Caixas de sapatos com chávenas de café dos restaurantes onde trabalhara; embalagens de
Ovomaltine, de um laranja muito pálido, cheias de pacotes de açúcar; caixas de costura com dedais de
borracha e outros de metal, carrinhos de linhas de todas as cores, alfinetes cravados em pequenas
almofadas; garrafas de brandy nunca abertas em forma de toureiro, trazidas de Espanha há mais de
vinte anos; serviços de chá; páginas amarelas antigas; uma única prateleira com livros; um rádio a
pilhas com o visor preenchido pelos nomes de várias cidades europeias que nunca visitaria; uma
máquina de costura a pedal, enferrujada, e à qual já não dava uso; frascos vazios de perfumes e
águas-de-colónia baratas ao lado de guarda-jóias, caixas de música com bailarinas a dançar ao som de
Tchaikovsky, numa lembrança do que poderia ter sido a vaidade feminina; jogos de cama e de banho
empilhados em cima do guarda-vestidos; esperanças perdidas. Quando abria o bar do móvel da sala,
espalhava-se um odor doce a biscoitos e a licores caseiros, como se ali dentro respirasse a essência da
casa com todas as memórias. Era um cheiro semelhante ao da despensa, este mais fuliginoso, onde
guardava latas de conserva e ferramentas, pacotes de massa e pequenos utensílios domésticos, e
onde, de tempos a tempos, descobria um frasco de compota esquecido há anos, uma chave de
fendas, um bule lascado. Ela, que era muito mais do que um inventário de objectos inúteis, também
era tudo aquilo, a ferrugem no canto do frigorífico, a máquina de lavar loiça avariada, os copos baços
que tinham sobrevivido ao tempo em que Joãozinho ainda era vivo, guardados em armários comidos
pelo tempo e pela incúria, cobertos de pó e de tristeza. Pensava que as suas bicuatas lhe
sobreviveriam, inteiras, fiéis testemunhas da sua passagem pelo mundo. Chegara de Angola com uma
mão à frente e outra atrás, um filho para acabar de criar, a ausência do marido. Nunca, como nos
primeiros dias numa Lisboa chuvosa e triste, sentira tanta força interior, tanta vontade de vencer,
tanto amor pelo filho. Desfez-se de Angola, da brisa fresca do quintal nas manhãs de domingo, do
odor quente dos bolos que enchiam a casa de uma alegria familiar, do calor viril do corpo do marido
encostado ao seu enquanto os primeiros raios de sol venciam a resistência das portadas de madeira,
das longas viagens que costumavam fazer até ao rio onde o marido pescava enquanto o filho, de
carabina ao ombro, fazia pontaria aos pássaros pousados nos embondeiros e eucaliptos, das tardes
em que saíam maravilhados do cinema, comiam um gelado na pastelaria Cascata e prolongavam o
tempo em passeios pela avenida marginal, tranquilizados pelo sol reflectido no grande areal da praia.

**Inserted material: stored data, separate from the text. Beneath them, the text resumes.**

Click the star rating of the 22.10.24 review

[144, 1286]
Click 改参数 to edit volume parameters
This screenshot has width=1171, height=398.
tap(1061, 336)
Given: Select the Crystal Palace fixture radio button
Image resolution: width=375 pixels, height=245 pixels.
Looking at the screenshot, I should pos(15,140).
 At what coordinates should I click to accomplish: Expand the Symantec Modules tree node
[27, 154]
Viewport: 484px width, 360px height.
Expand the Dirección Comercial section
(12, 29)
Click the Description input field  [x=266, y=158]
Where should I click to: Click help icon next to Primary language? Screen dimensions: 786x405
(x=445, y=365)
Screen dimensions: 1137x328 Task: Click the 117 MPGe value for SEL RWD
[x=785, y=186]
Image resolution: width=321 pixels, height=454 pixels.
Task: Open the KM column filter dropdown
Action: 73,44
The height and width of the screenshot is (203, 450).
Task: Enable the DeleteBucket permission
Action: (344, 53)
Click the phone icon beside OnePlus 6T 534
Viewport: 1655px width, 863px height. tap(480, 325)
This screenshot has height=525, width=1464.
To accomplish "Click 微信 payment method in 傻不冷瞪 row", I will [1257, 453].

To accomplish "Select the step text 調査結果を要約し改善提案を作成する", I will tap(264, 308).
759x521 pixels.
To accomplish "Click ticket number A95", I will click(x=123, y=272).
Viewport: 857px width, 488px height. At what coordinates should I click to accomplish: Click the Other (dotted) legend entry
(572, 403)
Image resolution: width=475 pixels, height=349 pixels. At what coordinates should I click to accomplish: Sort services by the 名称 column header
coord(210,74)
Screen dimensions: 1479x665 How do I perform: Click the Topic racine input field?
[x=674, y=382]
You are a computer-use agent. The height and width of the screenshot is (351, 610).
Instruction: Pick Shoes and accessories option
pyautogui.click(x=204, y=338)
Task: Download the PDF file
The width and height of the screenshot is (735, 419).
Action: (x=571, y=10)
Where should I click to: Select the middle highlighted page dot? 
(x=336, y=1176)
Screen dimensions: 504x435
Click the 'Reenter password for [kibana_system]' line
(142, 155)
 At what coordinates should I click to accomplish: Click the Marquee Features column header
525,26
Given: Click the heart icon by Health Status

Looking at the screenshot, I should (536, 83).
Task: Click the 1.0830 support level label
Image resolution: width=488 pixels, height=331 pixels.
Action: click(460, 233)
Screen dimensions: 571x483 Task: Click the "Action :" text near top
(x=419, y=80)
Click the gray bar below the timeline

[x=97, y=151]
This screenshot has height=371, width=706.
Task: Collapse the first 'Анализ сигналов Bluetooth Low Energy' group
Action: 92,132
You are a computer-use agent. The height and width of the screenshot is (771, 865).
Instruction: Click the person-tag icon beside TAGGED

Beatriz arrumou tudo num canto da memória a que só regressava quando as lágrimas lhe podiam
correr livremente, sem que alguém, além dela, as pudesse sofrer. Naquela casa, tudo o que havia
estava suspenso: era um tempo parado, como se tivesse entrado por uma porta e nunca chegasse a
encontrar a saída, e caísse agora como poeira sobre as plantas do quarto, como um vento negro a
cobrir-lhe o coração de cinzas. Sonolenta, deitava-se de lado no sofá e o movimento fazia-lhe deslizar
uma lágrima que não era lágrima, era água a escorrer, pouca, um fiozinho que secava naturalmente
na sua pele cansada. E, ao adormecer, chegava aquele pesadelo recorrente que já não a assustava: via
o filho, via-o apenas, já não conseguia ouvi-lo, caído numa poça de lama e de sangue, sangue e lama
que saíam do próprio corpo. Beatriz queria aproximar-se do filho, mas não conseguia. Estava morto,
caído no chão, as vísceras a saírem-lhe por uma fenda. Beatriz acordava. Era outro dia. Os cortinados
puídos deixavam entrar fiapos de luz, raios de calor que pousavam nas plantas empoeiradas.
Respirava fundo. Não havia maneira de o mundo acabar.